- _YOUR INSTRUCTIONS_: The answer must be an exact transcription of every record.

---

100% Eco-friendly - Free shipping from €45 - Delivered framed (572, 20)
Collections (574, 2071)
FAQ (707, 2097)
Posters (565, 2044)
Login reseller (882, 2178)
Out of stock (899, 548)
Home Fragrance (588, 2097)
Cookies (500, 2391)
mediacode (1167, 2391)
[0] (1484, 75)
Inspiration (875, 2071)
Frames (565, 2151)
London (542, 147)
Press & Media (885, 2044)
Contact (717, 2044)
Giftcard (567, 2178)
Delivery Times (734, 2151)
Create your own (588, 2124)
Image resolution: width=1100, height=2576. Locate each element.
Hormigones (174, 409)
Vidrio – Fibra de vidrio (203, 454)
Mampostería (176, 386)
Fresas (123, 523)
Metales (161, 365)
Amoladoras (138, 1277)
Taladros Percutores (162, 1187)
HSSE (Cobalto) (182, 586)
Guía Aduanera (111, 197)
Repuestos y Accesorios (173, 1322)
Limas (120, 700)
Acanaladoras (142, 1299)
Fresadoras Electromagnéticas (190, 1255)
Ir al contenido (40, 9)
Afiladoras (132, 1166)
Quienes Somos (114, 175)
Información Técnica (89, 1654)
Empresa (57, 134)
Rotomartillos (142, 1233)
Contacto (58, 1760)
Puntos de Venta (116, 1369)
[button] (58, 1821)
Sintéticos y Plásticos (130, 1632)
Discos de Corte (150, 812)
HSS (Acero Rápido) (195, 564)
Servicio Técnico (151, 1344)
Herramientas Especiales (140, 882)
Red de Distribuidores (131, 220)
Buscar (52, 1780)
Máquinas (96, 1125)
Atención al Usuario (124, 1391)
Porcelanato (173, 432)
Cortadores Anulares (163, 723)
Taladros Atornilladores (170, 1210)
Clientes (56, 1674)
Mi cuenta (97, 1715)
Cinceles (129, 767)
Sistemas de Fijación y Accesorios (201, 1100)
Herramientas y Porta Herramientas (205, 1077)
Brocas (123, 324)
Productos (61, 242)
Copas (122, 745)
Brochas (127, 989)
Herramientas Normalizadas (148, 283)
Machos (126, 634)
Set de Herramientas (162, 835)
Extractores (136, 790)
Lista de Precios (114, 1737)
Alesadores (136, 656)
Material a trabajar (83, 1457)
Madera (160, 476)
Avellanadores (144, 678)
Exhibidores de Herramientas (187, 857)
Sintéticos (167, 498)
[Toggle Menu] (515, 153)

---

- _TASK RESPONSE_:
100% Eco-friendly - Free shipping from €45 - Delivered framed (572, 20)
Collections (574, 2071)
FAQ (707, 2097)
Posters (565, 2044)
Login reseller (882, 2178)
Out of stock (899, 548)
Home Fragrance (588, 2097)
Cookies (500, 2391)
mediacode (1167, 2391)
[0] (1484, 75)
Inspiration (875, 2071)
Frames (565, 2151)
London (542, 147)
Press & Media (885, 2044)
Contact (717, 2044)
Giftcard (567, 2178)
Delivery Times (734, 2151)
Create your own (588, 2124)
Image resolution: width=1100, height=2576. Locate each element.
Hormigones (174, 409)
Vidrio – Fibra de vidrio (203, 454)
Mampostería (176, 386)
Fresas (123, 523)
Metales (161, 365)
Amoladoras (138, 1277)
Taladros Percutores (162, 1187)
HSSE (Cobalto) (182, 586)
Guía Aduanera (111, 197)
Repuestos y Accesorios (173, 1322)
Limas (120, 700)
Acanaladoras (142, 1299)
Fresadoras Electromagnéticas (190, 1255)
Ir al contenido (40, 9)
Afiladoras (132, 1166)
Quienes Somos (114, 175)
Información Técnica (89, 1654)
Empresa (57, 134)
Rotomartillos (142, 1233)
Contacto (58, 1760)
Puntos de Venta (116, 1369)
[button] (58, 1821)
Sintéticos y Plásticos (130, 1632)
Discos de Corte (150, 812)
HSS (Acero Rápido) (195, 564)
Servicio Técnico (151, 1344)
Herramientas Especiales (140, 882)
Red de Distribuidores (131, 220)
Buscar (52, 1780)
Máquinas (96, 1125)
Atención al Usuario (124, 1391)
Porcelanato (173, 432)
Cortadores Anulares (163, 723)
Taladros Atornilladores (170, 1210)
Clientes (56, 1674)
Mi cuenta (97, 1715)
Cinceles (129, 767)
Sistemas de Fijación y Accesorios (201, 1100)
Herramientas y Porta Herramientas (205, 1077)
Brocas (123, 324)
Productos (61, 242)
Copas (122, 745)
Brochas (127, 989)
Herramientas Normalizadas (148, 283)
Machos (126, 634)
Set de Herramientas (162, 835)
Extractores (136, 790)
Lista de Precios (114, 1737)
Alesadores (136, 656)
Material a trabajar (83, 1457)
Madera (160, 476)
Avellanadores (144, 678)
Exhibidores de Herramientas (187, 857)
Sintéticos (167, 498)
[Toggle Menu] (515, 153)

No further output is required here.